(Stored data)
▬▬▬▬▬▬

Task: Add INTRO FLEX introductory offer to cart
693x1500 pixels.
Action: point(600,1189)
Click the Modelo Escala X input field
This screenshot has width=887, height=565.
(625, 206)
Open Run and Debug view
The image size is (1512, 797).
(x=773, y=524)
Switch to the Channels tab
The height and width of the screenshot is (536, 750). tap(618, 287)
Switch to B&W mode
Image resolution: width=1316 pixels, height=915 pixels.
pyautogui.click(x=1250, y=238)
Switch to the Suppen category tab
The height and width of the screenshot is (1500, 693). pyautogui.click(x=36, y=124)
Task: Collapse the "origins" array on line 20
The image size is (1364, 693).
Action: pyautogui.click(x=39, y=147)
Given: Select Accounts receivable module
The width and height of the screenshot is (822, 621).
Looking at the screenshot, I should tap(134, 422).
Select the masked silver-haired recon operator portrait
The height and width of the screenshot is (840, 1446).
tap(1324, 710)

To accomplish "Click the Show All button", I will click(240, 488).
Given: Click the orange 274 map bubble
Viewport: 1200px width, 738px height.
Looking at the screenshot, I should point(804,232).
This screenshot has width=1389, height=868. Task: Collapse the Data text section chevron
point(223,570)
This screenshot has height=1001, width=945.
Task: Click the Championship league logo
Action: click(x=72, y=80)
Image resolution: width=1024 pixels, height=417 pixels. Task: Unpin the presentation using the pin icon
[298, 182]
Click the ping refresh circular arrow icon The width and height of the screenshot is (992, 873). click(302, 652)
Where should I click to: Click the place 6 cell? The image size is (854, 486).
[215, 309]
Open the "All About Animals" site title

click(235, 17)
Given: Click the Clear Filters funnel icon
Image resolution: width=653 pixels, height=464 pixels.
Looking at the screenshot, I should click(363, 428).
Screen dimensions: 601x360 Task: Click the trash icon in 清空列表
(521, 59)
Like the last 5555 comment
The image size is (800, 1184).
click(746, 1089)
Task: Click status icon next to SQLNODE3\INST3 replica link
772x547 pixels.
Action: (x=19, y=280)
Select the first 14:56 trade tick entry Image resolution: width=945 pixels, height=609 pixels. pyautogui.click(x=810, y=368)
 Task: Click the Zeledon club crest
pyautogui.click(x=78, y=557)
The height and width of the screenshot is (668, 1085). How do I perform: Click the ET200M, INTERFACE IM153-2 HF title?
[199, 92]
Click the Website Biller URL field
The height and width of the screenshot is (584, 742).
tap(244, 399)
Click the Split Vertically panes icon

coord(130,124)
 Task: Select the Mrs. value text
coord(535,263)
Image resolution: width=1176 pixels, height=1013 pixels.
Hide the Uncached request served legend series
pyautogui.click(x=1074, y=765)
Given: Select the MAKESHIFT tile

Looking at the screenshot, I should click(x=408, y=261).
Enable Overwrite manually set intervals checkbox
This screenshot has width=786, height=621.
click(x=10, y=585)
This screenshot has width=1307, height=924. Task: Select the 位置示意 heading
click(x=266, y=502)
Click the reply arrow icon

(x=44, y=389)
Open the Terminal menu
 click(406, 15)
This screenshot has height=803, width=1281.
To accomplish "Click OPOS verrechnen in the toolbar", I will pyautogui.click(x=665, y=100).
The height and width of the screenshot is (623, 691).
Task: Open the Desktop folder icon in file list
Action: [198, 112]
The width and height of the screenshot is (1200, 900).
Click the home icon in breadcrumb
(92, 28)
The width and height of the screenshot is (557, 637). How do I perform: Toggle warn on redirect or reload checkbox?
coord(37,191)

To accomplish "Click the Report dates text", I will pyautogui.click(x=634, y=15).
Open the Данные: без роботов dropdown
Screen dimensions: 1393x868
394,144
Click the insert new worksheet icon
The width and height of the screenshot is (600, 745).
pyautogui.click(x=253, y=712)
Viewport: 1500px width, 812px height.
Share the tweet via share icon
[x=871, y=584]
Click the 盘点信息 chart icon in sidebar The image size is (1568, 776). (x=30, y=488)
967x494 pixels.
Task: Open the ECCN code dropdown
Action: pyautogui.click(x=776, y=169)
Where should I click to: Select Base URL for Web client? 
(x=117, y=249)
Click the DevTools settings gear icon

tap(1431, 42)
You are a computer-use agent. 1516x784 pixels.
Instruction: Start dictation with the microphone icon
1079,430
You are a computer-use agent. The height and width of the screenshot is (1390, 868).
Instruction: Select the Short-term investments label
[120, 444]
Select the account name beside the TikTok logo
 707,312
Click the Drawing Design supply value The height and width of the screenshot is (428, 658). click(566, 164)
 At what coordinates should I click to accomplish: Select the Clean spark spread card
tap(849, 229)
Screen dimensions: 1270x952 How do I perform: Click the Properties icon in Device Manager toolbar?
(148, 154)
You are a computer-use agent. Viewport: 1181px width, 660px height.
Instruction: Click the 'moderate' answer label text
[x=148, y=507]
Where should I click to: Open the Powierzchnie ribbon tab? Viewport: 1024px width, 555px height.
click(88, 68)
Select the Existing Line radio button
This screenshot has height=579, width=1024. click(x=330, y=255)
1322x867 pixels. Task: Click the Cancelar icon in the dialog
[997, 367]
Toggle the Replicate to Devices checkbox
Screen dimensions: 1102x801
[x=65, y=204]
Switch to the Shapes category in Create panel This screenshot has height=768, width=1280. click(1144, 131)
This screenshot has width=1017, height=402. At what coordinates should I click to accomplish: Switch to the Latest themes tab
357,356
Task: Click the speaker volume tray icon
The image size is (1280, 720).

▬▬▬▬▬▬

• **What is expected**:
Report all lines of the data above that include the string "agent".

• **Response**:
You are a computer-use agent. 1516x784 pixels.
You are a computer-use agent. The height and width of the screenshot is (1390, 868).
You are a computer-use agent. Viewport: 1181px width, 660px height.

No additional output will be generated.